Il fallait aussi aller très vite pour que le projet ne soit pas ralenti par un examen du Bureau d’audiences publiques en environnement. Le fameux BAPE. Nous ne reviendrons pas ici sur toute cette saga déjà largement documentée. 

Mais l’entreprise et Québec ont notamment fait valoir que le calendrier était très serré, puisque Northvolt doit livrer ses premières cellules de batteries en 2026 à un important client… Qui demeure à ce jour confidentiel. Pas de temps à perdre, donc.  

Mais la semaine dernière, le géant allemand BMW — actionnaire de Northvolt — a jugé que du temps, il en avait assez perdu. Et il a annulé une commande de près de 3G$ en raison des retards de production en Suède.  

Difficile de ne pas se demander comment Northvolt réussira à livrer à temps la production de sa future usine québécoise à son client mystère en Amérique du Nord. 

Dans un communiqué diffusé mercredi en fin de journée, l’entreprise ne cache pas que la pression est forte du côté de ses clients, afin que les engagements liés à son carnet de commandes soient respectés. 

Tout en rappelant que son engagement et ses intentions au Québec demeurent intacts, elle avance que la revue stratégique de ses activités dictera les échéanciers de ses différents projets.  

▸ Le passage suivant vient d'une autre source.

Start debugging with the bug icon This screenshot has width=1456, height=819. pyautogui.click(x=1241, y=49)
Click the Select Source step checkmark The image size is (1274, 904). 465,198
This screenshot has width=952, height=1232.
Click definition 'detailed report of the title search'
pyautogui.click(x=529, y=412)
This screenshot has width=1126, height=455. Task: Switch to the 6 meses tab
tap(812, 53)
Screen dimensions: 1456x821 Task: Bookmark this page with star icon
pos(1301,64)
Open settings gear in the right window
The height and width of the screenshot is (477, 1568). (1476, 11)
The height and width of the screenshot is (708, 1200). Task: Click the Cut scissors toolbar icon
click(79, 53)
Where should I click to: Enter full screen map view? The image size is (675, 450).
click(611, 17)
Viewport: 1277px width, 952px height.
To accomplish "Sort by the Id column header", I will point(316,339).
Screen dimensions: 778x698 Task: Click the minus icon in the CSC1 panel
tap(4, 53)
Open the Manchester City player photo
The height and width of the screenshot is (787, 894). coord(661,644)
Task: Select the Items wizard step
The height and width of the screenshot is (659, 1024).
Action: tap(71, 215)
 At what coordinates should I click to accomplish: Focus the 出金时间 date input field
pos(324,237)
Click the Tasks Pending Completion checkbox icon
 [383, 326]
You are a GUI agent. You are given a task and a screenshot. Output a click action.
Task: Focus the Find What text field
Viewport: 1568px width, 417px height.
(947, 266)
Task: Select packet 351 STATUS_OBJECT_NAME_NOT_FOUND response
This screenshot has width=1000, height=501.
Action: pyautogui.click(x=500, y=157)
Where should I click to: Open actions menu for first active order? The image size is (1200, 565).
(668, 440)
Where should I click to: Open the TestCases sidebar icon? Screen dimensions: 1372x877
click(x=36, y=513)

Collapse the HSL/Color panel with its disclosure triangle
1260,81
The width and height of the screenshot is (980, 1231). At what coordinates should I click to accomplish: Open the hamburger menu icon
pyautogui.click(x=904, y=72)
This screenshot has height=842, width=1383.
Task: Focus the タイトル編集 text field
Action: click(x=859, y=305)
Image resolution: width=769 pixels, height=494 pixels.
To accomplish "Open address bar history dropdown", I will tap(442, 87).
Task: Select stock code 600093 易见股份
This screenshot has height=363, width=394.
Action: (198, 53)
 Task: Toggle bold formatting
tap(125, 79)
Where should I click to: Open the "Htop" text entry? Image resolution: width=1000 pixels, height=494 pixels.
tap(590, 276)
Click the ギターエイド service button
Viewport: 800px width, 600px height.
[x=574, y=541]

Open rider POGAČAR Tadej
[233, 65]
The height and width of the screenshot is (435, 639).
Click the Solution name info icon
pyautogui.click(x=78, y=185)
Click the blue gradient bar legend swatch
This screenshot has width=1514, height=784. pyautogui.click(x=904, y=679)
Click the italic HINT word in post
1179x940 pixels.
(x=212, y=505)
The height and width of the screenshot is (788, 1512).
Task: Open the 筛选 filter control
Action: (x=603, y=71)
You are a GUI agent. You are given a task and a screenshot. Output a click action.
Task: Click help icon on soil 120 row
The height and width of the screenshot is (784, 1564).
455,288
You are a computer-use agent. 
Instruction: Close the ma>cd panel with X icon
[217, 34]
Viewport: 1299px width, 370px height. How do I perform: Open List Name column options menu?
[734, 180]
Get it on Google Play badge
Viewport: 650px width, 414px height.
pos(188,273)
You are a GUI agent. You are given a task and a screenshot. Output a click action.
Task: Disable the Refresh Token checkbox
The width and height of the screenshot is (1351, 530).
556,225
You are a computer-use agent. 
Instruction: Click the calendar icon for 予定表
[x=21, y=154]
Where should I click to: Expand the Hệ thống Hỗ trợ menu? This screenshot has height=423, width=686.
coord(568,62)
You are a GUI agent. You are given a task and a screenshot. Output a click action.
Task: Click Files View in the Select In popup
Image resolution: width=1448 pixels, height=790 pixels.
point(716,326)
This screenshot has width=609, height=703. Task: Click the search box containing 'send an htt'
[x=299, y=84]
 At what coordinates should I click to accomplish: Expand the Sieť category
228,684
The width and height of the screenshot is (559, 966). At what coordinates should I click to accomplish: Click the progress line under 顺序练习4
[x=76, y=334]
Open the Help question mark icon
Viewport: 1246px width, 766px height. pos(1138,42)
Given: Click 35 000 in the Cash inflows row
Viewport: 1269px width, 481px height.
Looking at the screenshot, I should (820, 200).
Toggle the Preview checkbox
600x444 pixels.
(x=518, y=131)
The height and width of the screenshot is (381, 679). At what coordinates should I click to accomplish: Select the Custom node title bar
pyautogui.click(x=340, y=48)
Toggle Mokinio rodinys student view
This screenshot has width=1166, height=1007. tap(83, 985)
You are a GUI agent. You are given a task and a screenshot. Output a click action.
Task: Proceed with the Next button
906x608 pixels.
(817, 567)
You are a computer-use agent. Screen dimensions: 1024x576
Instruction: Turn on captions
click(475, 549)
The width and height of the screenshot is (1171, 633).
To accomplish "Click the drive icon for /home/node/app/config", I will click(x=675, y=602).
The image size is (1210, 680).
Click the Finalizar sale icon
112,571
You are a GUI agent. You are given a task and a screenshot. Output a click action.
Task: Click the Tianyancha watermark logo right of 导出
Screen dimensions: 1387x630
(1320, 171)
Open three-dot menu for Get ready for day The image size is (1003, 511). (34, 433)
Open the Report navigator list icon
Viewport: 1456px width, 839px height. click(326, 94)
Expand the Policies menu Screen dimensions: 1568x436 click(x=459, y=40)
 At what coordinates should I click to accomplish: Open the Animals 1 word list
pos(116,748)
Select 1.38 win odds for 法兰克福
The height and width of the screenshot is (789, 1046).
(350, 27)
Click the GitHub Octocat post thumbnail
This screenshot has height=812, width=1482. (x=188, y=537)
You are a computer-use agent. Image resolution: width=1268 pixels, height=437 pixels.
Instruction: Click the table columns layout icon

Mais son client mystère, qui se serait engagé à acheter plus de la moitié de la production de Northvolt Six, voit-il les choses de la même manière ? Si nous savions de qui il s’agit, nous lui poserions la question.  

Parce que pour le moment, ce client fait affaire avec un autre fournisseur, et cette entente se termine en 2026, nous avait confié Paolo Cerruti, PDG de Northvolt Amérique du Nord, au cours d’une longue entrevue au mois d’avril dernier. Si ce client perd aussi patience, Northvolt a-t-elle un plan B de ce côté-ci de l’Atlantique? 

Beaucoup de questions dont il est souhaitable d’obtenir des réponses cet automne. En espérant que celles-ci ne nous proviennent pas d’un quotidien suédois.